#### [WORK INSTRUCTIONS]
What you return should be the lines from the one with "At what coordinates" through the one with "Instruction: Choose the" in the data below, reproduced exactly with both ends, and no pictures at all.

#### [Stored data entries]

= = = = = = =

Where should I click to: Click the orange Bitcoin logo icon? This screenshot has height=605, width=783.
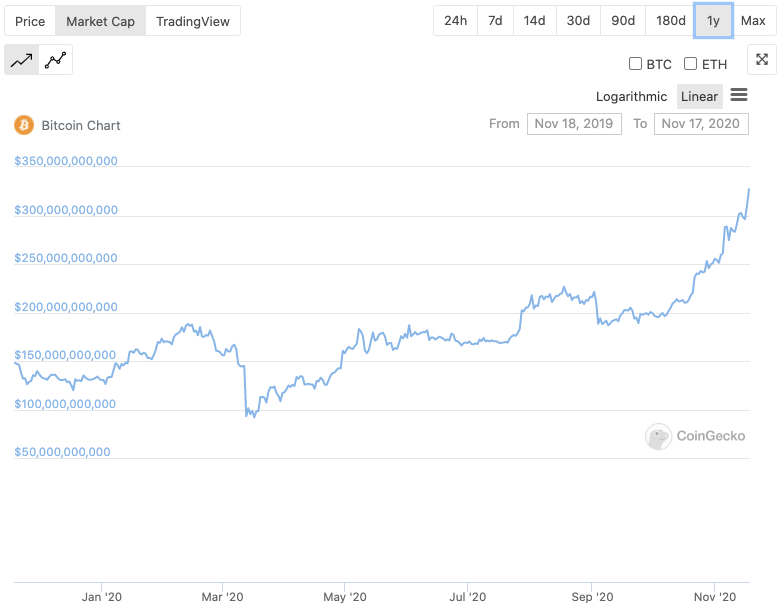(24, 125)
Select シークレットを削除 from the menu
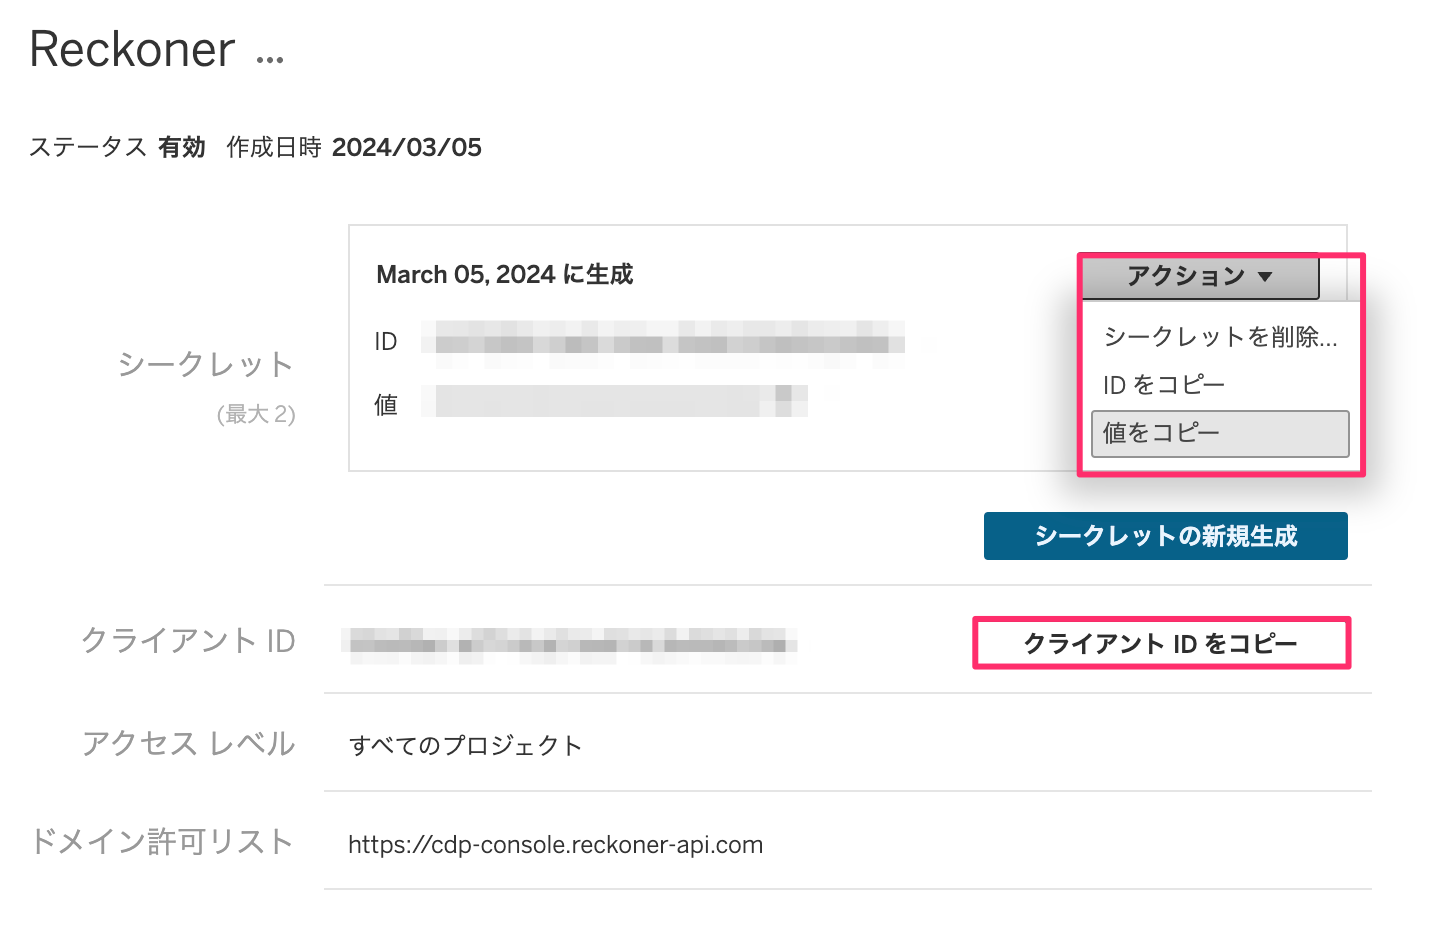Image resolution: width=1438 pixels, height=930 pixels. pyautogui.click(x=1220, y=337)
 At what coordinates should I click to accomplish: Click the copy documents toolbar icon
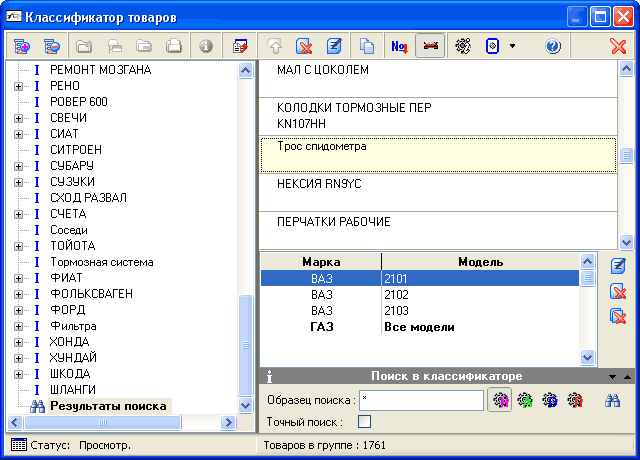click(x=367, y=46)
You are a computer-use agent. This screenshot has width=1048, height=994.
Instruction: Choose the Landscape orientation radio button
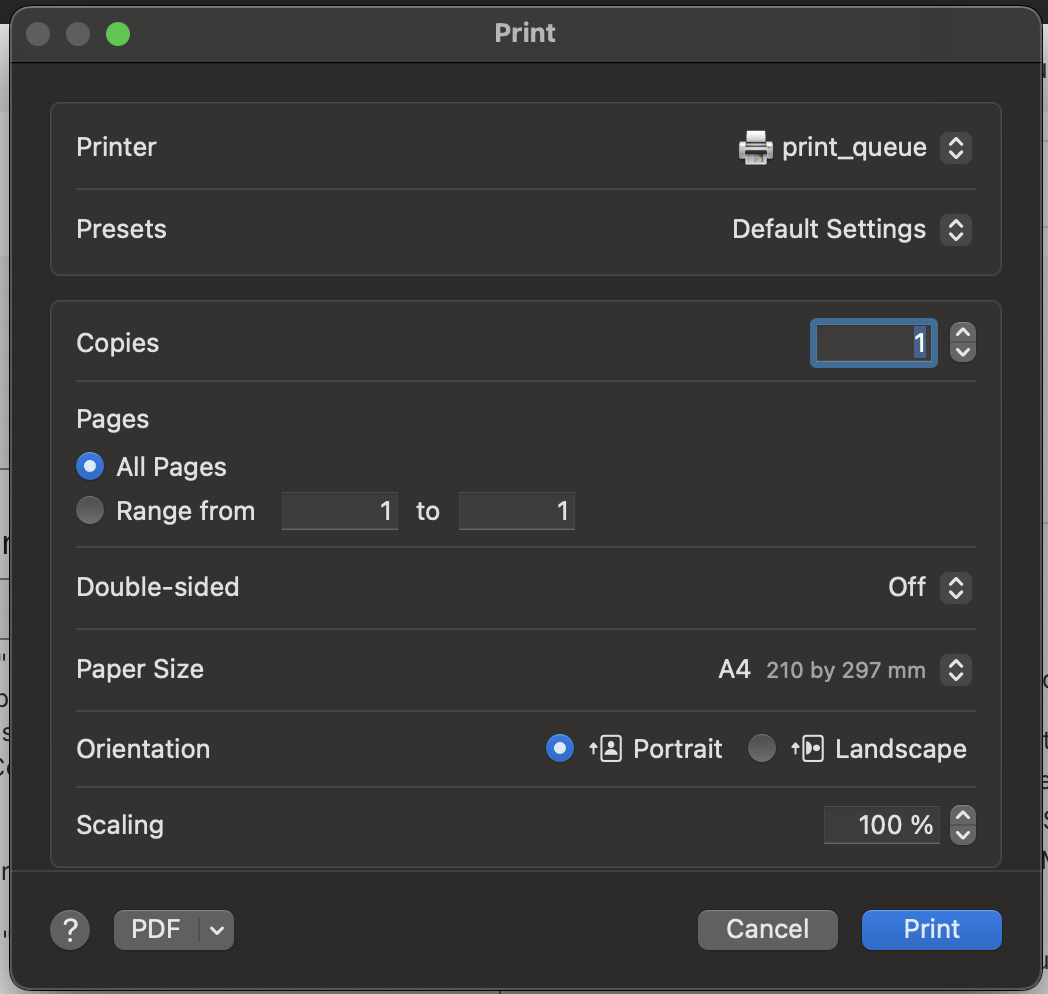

= = = = = = =

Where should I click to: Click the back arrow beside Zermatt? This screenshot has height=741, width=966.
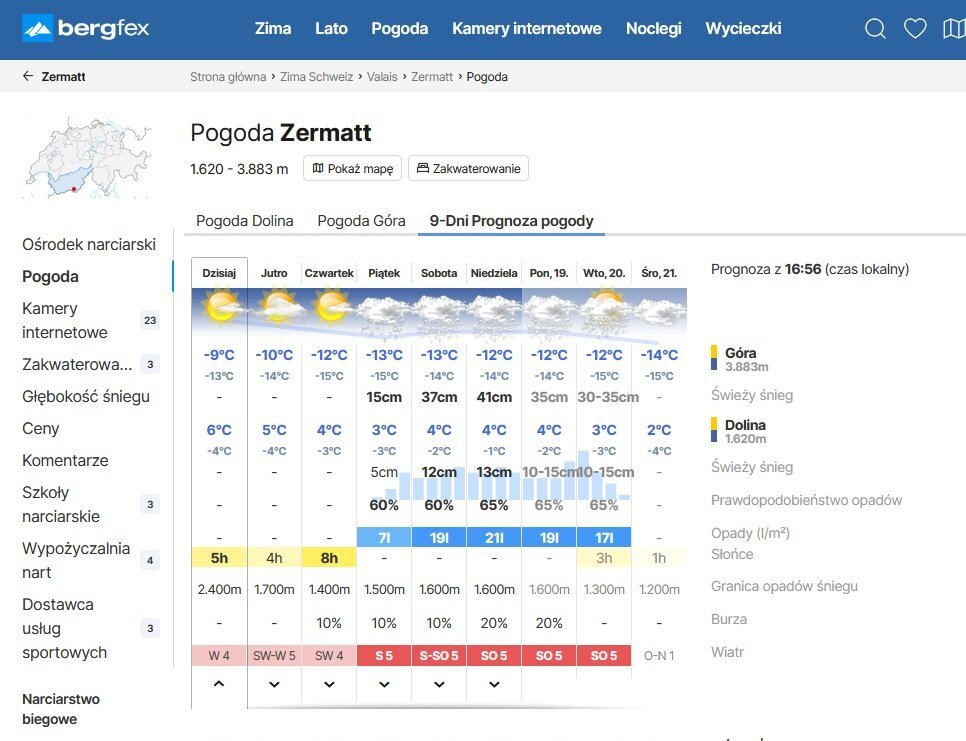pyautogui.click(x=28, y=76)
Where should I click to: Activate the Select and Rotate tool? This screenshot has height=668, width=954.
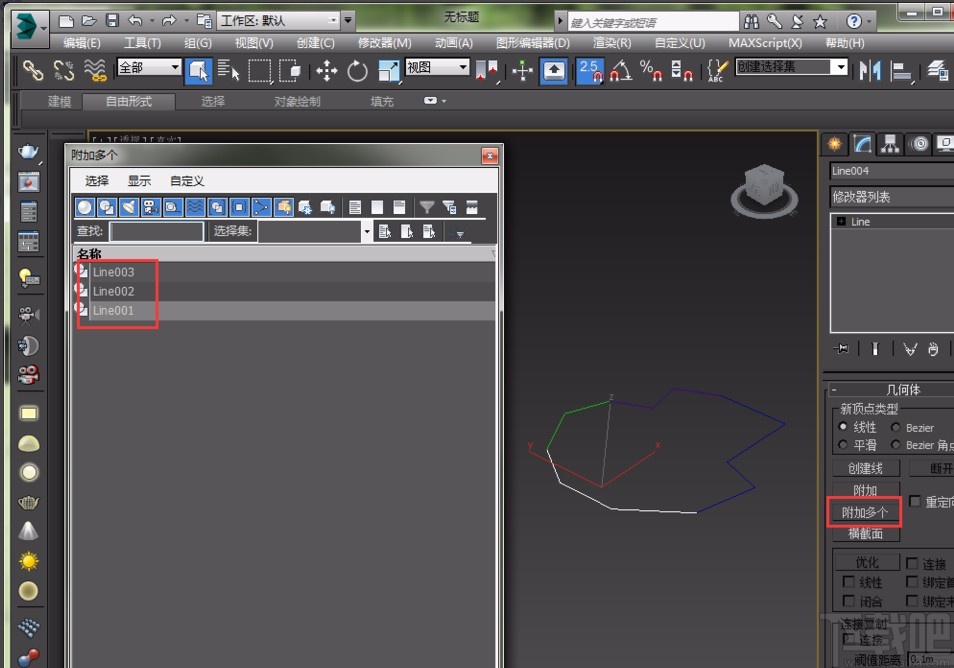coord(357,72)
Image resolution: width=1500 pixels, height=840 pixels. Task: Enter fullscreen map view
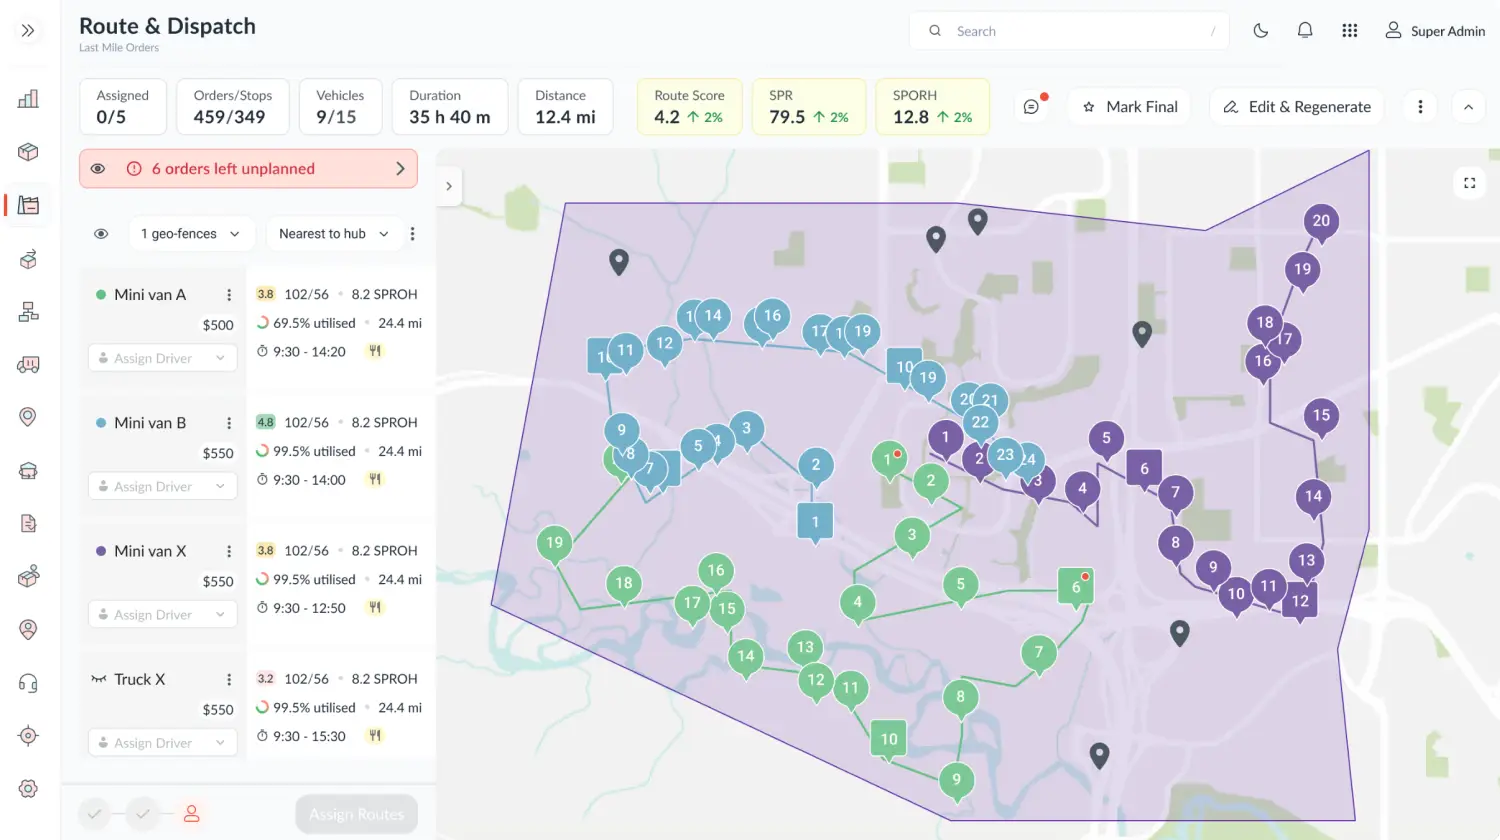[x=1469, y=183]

= = = = = = =

#### [SOLUTION TO THIS TASK]
 At what coordinates should I click to accomplish: Click the copy documents toolbar icon
click(x=367, y=46)
You are a computer-use agent. This screenshot has width=1048, height=994.
Instruction: Choose the Landscape orientation radio button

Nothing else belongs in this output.